Months of poring over “A Nation Challenged” have paid off: You know the difference between Sunni and Shiite, Rumsfeld and Stufflebeem. But attentive reading will get you only so far, because on the home front, the language of war is changing faster than a mullah fleeing Tora Bora. And who can say what the verbal landscape will look like in even a few days? (After all, when was the last time you said Scud?) Herewith, a mini-lexicon:

born-again Muslim \ noun: a person newly preoccupied with all things Islam. “On the subway, a kid had Cat Stevens blaring out of his headphones, a woman was buried in a history of the Taliban, and a guy was reading the Koran,” says Allen Pearl, editor of The Pearl Files, a gossip newsletter. “I was surrounded by born-again Muslims!”

burka \ noun: the significant other you don’t really like but can’t seem to get rid of. “Hey, Maria, where’s your burka tonight?” “His cat is sick.”
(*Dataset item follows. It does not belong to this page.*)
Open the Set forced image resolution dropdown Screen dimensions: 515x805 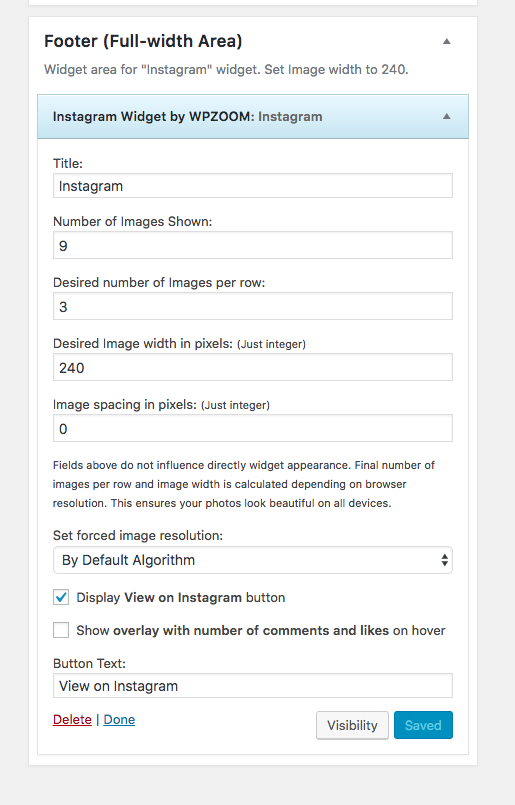[x=253, y=560]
Cheney \ verb: to hide out till trouble passes. “I’ll be in the cafeteria Cheney-ing,” ad rep Geoff Fowler tells his secretary (perhaps once too often). “I’ll be back in a few hours, or a few days, or never.” Synonym: to Laden.

Delta Force \ verb: to accomplish a difficult task with stealth and surgical precision, to get in – and out – quick. Faced with a long, muddled story, one magazine editor vowed, “I’ll just Delta Force it.”

9/11’d \ adj.: Wall Street term to describe a portfolio thrown into chaos by the post-September 11 economy. “The stocks’ve been 9/11’d – shit’s down,” explains one broker.

’thraxed \ adj.: stricken, ill, hungover. “I’m too sick to come to work today,” says a Carroll Gardens resident. “I’m ‘thraxed.”

weaponized \ adj.: describing an ordinary thing put to evil purposes. “I think it was just weaponized sex – she only slept with me to get back at her ex-boyfriend.” Seems (fingers crossed) to be going out of fashion.